→ THE DATA
= = = =

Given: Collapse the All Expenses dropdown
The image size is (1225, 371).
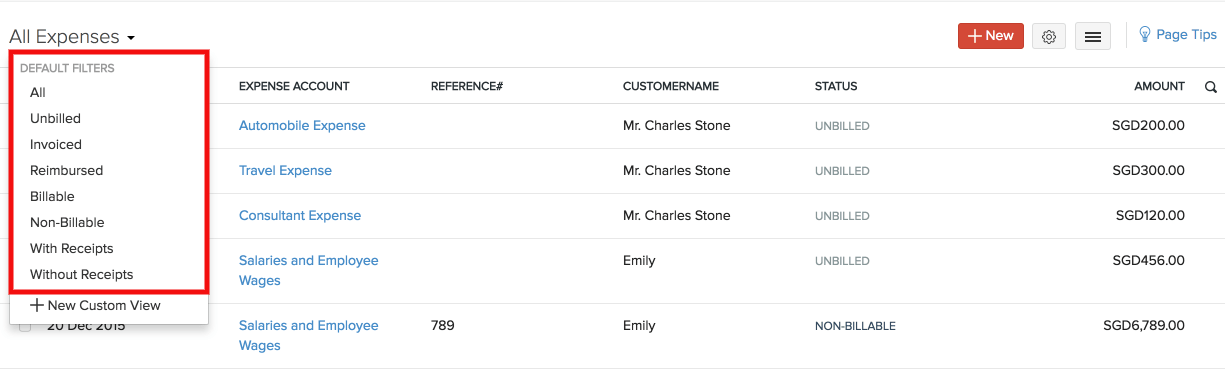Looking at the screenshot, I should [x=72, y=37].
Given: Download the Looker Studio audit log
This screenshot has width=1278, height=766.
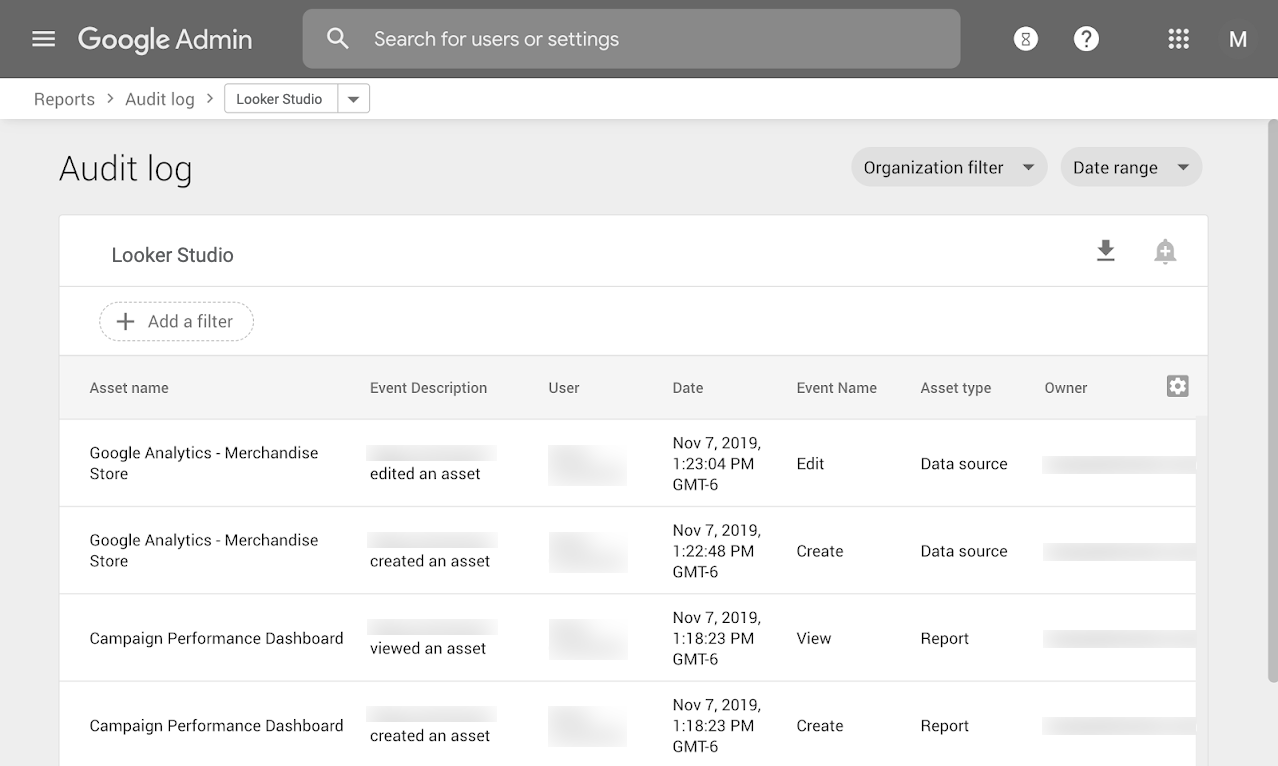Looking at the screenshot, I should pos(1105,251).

= = = =

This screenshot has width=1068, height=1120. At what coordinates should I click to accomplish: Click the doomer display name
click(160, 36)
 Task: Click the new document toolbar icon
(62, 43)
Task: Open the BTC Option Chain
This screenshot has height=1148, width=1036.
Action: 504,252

= = = =

→ BRIEF
Scan the lines above, and whenever one holds the string "Given", copy it.

→ OUTPUT BELOW
Given: Collapse the All Expenses dropdown
Given: Download the Looker Studio audit log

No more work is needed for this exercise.